═══ Data to use ═══

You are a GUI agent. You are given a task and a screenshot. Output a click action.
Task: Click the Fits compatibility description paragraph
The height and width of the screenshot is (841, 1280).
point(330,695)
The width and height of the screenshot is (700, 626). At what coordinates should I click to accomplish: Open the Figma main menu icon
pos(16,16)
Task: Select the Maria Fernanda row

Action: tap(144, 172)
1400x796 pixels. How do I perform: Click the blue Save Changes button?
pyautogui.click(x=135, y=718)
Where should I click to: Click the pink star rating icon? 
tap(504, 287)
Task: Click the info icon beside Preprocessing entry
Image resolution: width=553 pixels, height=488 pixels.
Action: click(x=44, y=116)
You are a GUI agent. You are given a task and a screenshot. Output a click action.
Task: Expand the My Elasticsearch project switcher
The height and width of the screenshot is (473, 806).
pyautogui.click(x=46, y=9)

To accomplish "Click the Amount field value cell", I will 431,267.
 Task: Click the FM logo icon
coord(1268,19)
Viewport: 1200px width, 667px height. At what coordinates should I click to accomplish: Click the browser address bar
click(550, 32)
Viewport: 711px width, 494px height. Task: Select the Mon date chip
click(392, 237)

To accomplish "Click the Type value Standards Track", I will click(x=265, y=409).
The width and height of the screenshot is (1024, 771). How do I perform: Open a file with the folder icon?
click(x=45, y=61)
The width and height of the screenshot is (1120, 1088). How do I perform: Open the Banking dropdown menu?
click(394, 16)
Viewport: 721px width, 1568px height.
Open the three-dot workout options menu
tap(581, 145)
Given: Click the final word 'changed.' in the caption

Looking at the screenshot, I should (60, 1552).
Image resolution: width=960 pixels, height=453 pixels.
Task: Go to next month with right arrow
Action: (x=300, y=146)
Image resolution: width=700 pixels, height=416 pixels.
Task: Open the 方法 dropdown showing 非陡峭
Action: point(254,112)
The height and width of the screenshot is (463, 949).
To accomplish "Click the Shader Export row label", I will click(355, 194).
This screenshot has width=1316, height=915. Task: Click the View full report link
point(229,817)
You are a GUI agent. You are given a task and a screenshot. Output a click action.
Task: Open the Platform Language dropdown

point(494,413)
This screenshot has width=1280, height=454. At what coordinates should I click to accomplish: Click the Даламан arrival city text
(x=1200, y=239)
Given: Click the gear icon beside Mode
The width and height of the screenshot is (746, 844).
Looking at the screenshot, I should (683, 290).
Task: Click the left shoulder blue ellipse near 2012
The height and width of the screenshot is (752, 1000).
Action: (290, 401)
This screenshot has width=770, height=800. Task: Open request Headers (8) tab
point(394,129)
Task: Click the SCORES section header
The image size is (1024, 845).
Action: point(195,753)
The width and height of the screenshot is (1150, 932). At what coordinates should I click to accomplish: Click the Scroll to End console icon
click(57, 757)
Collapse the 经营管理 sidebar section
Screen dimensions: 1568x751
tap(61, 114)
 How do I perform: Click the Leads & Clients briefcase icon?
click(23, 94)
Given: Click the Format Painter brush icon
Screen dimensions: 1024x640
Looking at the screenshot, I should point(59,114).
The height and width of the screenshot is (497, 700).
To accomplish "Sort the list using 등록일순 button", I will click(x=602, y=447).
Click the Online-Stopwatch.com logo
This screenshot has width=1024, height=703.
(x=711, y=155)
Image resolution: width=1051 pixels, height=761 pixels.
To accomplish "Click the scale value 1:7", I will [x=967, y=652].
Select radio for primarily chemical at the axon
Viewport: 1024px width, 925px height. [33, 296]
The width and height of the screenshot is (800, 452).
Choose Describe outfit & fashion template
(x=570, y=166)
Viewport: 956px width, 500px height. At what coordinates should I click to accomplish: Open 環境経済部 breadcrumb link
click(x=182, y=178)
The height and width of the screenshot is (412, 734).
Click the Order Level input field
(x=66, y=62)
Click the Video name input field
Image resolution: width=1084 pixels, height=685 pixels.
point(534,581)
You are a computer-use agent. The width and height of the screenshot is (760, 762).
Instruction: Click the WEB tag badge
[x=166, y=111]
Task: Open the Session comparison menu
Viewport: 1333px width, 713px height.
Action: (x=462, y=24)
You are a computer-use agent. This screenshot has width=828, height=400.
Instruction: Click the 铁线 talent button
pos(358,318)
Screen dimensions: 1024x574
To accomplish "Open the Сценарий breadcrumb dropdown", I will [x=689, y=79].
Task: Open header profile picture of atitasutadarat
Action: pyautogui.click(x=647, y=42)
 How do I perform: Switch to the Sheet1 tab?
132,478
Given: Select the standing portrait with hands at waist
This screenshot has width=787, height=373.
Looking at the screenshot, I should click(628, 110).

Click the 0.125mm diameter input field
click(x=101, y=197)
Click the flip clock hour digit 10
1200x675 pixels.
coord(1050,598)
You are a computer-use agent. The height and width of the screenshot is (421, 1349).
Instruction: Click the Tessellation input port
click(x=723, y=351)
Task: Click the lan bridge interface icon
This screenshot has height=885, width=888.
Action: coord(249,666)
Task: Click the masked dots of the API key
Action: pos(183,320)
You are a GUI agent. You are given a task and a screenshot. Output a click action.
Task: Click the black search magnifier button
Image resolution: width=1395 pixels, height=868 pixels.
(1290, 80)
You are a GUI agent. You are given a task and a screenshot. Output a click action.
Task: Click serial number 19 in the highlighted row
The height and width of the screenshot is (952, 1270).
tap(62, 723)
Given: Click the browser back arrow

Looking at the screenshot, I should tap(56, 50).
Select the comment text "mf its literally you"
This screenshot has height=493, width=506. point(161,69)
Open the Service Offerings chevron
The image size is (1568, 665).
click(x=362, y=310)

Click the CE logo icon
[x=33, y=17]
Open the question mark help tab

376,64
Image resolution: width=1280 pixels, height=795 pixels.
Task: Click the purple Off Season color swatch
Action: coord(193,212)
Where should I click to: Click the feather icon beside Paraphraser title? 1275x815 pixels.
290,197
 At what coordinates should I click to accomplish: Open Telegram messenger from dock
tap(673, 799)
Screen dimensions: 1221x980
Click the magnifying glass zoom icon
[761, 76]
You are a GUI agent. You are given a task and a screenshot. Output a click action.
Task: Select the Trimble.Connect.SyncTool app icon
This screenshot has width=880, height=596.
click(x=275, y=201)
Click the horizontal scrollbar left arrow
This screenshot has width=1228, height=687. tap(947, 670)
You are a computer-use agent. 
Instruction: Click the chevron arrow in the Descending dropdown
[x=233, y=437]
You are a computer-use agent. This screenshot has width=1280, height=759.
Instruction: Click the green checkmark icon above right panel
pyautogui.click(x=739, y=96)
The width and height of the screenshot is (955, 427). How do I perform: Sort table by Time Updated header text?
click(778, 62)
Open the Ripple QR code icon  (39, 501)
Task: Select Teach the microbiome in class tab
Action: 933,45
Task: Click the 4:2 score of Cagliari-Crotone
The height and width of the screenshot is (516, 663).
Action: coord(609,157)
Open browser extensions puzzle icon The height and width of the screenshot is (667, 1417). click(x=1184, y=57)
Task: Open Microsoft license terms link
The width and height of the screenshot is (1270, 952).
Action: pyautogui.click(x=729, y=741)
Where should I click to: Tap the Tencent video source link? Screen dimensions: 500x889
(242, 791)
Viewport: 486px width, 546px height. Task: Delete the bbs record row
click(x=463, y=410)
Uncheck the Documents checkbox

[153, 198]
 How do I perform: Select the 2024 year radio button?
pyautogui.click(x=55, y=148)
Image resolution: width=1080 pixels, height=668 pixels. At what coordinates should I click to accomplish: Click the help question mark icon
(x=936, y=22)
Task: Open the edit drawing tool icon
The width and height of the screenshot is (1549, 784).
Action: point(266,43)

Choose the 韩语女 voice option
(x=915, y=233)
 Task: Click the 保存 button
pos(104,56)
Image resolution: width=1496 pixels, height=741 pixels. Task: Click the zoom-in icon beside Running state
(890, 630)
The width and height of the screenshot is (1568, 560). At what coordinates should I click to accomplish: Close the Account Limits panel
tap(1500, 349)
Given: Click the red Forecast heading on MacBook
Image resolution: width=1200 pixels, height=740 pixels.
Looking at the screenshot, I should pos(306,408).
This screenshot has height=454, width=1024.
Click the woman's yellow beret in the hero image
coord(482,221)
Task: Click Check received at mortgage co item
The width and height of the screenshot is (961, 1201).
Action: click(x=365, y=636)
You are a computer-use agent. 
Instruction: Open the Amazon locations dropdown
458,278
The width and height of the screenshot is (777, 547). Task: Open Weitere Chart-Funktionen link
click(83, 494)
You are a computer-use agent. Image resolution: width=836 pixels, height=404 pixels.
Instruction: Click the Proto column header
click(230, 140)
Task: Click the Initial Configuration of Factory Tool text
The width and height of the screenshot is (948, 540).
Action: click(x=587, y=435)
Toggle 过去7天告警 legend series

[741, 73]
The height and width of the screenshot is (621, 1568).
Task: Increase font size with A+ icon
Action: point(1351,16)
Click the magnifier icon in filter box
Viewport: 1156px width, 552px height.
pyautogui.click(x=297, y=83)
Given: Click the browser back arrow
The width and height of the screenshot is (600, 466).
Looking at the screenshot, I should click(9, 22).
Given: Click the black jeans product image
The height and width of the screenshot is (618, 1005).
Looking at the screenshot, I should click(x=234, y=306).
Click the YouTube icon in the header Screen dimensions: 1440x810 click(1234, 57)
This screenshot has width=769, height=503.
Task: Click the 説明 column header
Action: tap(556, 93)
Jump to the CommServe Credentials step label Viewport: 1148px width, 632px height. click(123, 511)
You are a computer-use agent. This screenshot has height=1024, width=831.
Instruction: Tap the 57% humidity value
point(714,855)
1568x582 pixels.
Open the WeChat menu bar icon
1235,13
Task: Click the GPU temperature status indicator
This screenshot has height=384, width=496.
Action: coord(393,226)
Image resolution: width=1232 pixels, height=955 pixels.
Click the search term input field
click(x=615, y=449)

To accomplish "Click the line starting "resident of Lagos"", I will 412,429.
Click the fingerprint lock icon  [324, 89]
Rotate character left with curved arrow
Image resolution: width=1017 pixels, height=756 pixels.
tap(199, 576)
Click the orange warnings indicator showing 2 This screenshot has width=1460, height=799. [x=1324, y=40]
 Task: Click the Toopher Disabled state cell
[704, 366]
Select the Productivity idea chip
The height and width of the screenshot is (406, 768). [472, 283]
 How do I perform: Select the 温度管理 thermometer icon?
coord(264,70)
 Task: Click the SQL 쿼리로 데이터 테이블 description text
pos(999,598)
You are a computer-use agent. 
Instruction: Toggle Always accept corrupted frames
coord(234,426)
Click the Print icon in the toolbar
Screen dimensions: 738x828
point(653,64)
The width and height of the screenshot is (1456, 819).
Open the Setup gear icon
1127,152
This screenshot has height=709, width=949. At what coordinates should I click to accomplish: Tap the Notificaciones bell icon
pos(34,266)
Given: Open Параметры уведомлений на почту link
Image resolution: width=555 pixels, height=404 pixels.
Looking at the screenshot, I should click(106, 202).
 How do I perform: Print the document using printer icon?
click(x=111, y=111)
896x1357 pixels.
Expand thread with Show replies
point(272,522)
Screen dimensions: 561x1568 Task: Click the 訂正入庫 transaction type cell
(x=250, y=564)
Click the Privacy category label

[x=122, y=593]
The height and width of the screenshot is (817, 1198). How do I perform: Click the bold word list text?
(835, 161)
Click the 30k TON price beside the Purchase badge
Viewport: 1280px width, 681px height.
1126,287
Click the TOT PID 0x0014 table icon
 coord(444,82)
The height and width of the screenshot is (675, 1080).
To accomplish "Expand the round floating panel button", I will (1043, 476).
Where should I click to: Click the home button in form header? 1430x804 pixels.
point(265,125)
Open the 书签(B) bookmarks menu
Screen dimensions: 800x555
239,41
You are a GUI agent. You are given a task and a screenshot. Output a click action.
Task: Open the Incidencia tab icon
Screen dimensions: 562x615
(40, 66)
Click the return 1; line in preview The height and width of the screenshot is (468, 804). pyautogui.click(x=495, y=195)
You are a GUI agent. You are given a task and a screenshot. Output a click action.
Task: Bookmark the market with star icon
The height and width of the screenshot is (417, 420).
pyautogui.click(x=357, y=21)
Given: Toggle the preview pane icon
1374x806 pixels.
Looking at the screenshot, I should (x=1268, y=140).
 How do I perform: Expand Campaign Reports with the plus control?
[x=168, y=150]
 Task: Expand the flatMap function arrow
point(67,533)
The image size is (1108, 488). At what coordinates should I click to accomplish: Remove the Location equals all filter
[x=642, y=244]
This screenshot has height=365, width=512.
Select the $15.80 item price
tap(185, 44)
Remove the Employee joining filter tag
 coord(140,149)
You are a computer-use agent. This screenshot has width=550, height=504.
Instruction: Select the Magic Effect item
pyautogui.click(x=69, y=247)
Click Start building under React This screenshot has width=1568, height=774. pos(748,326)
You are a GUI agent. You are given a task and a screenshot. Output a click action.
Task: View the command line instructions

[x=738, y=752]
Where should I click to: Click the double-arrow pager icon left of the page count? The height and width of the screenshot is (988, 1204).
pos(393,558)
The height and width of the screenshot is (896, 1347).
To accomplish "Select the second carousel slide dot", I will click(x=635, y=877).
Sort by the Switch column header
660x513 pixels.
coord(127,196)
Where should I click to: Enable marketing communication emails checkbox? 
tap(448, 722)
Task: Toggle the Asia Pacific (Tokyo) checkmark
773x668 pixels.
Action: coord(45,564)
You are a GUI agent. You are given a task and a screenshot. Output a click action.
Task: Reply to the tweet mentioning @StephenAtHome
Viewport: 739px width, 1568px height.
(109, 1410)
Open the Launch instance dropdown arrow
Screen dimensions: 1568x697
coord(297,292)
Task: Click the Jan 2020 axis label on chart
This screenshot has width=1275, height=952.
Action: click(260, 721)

═══

Problem details: The count of lines in the records above holding the word "black" should be reported as a number, with nothing added.

Task response: 2